Creating a new visualizer is a two-stage process that does, unfortunately,
require in-depth knowledge of the data visualization backend:
%
\begin{enumerate}
    \item First, you need to create a new class using |\pgfooclass| whose
        instances react to the signal |visualize datapoint signal|. This
        requires detailed knowledge of the data visualization engine, see
        Section~\ref{section-dv-backend}.
    \item Second, you should provide keys on the \tikzname\ level for creating
        the necessary objects. These keys invoke the key |new visualizer|
        internally.
\end{enumerate}

\begin{key}{/tikz/data visualization/new visualizer=\marg{name}\marg{options}\marg{legend entry options}}
    This key configures a new visualizer named \meta{name}. This entails the
    following actions:
    %
    \begin{itemize}
        \item The key |/tikz/data visualization/|\meta{name} is created. As
            described earlier, this key can be used to pass for instance
            |style| options to the visualizer.
        \item The style key
            |/tikz/data visualization/visualizers/|\meta{name}|/styling| is
            created and made empty. This is the key in which the |style| key
            will store the options passed to the visualizer.
        \item The style key
            |/tikz/data visualization/visualizers/|\meta{name}|/label in legend options|
            is set to \meta{legend entry options}. These options are used to
            configure how the visualizer should be rendered in a legend, see
            Section~\ref{section-dv-legend-entries} for details.
        \item The key |/data point/set/|\meta{name} is set to a number that is
            increased for each visualizer in the current data visualization.
            This number is important for style sheets, see
            Section~\ref{section-dv-style-sheets}.
        \item The key |/data point/|\meta{name}|/execute at begin| is set to
            code that creates a |{scope}| that executes the following styles as
            options:
            %
            \begin{enumerate}
                \item The \meta{options} passed to the |new visualizer| key.
                \item The |every visualizer| style.
                \item The styling from the currently active style sheets, see
                    Section~\ref{section-dv-style-sheets}.
                \item The styling stored in the |styling| key mentioned above.
            \end{enumerate}
            %
        \item The key |/data point/|\meta{name}|/execute at end| is set to code
            that will finish all paths that may have been created by the
            visualizer and closes the scope.
    \end{itemize}

    All of the above mean the following in practice:
    %
    \begin{itemize}
        \item Inside a new |visualize as ...| key, you pass the name of the
            to-be-created to |new visualizer| as the first parameter and any
            special default styling setup of the visualizer as the second
            parameter.
§
▸ TO-DO LIST:
1 - Summarize the passage on creating visualizers in two sentences.
2 - Write out, word for word, everything in the passage on creating visualizers from "This number is" down to "the |new visualizer| key.".
The lines after this text are not needed here.

▸ DATA SECTION:
§
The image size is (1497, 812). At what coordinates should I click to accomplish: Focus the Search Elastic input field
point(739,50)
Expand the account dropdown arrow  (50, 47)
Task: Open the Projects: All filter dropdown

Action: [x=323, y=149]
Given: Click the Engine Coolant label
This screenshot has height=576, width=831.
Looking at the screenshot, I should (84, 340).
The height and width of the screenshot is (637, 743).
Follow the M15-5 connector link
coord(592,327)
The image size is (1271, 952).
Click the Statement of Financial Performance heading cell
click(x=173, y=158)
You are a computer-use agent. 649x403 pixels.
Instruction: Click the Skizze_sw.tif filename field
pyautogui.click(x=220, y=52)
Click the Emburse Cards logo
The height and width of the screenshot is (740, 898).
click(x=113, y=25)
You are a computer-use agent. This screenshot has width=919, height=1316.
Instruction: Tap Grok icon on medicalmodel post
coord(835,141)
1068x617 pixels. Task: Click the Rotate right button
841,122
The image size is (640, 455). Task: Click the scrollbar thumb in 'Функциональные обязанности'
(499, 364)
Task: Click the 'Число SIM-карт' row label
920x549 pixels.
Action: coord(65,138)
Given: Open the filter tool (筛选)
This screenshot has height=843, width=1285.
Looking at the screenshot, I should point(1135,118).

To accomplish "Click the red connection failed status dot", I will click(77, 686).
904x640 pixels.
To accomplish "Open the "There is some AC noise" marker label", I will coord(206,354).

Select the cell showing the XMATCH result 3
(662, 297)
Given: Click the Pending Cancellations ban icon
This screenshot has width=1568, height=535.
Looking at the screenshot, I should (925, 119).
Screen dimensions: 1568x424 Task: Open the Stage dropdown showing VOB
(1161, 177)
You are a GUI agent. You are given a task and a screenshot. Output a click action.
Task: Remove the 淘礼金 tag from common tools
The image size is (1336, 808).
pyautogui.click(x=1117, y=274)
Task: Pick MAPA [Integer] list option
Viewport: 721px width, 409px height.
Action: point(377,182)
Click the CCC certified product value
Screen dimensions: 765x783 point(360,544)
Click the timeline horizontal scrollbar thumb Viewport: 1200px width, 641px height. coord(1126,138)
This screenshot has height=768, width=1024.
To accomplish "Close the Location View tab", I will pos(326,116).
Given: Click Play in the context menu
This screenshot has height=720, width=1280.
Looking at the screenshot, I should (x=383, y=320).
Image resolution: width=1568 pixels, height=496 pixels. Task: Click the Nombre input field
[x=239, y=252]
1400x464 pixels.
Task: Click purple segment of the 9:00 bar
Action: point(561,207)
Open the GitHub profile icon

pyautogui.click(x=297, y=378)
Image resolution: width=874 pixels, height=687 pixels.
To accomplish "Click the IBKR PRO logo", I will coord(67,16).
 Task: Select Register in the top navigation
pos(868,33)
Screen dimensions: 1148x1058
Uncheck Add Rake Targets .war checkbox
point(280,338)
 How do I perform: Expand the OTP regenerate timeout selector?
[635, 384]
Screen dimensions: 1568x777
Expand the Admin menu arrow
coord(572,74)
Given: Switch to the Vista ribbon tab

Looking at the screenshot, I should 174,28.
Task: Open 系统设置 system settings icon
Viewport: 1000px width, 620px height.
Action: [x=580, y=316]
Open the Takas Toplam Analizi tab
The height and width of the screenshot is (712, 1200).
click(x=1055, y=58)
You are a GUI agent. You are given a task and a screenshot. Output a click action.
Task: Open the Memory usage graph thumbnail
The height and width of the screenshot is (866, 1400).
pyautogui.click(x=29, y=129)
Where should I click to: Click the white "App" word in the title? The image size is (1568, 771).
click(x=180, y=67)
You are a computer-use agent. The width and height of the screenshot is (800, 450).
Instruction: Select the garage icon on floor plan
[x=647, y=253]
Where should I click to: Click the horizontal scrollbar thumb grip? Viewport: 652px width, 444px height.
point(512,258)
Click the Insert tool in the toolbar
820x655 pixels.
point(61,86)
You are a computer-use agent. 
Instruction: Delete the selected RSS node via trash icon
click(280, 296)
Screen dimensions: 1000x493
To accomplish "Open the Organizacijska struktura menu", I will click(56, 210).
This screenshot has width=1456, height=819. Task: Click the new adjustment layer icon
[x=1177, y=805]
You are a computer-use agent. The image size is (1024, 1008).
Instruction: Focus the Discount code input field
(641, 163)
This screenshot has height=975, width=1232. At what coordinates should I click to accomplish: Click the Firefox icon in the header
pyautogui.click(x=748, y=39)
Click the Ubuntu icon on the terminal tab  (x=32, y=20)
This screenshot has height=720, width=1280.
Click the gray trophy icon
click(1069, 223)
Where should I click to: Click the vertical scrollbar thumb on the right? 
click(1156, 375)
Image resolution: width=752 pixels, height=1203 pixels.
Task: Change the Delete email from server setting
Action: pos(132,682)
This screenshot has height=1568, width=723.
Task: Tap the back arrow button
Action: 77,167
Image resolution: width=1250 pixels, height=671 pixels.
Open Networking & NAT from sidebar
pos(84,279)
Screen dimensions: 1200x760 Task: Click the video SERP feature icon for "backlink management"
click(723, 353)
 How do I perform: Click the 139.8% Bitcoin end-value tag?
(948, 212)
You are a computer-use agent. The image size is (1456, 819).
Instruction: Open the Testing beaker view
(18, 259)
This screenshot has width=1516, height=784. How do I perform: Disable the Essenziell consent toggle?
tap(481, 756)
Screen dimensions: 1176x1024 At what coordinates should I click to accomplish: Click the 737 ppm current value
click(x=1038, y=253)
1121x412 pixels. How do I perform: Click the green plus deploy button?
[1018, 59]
§
▸ SOLUTIONS TO EACH TASK:
1 - Creating a new visualizer takes two stages: first a class is made with pgfooclass whose instances react to the visualize datapoint signal, and then keys are provided on the TikZ level that internally invoke the new visualizer key. The new visualizer key configures a visualizer of a given name by creating and setting several keys, including ones for its styling, its legend entry options, a number counting it within the current data visualization, and code that opens a scope at the beginning and finishes paths and closes the scope at the end.

2 -
This number is important for style sheets, see
            Section~\ref{section-dv-style-sheets}.
        \item The key |/data point/|\meta{name}|/execute at begin| is set to
            code that creates a |{scope}| that executes the following styles as
            options:
            %
            \begin{enumerate}
                \item The \meta{options} passed to the |new visualizer| key.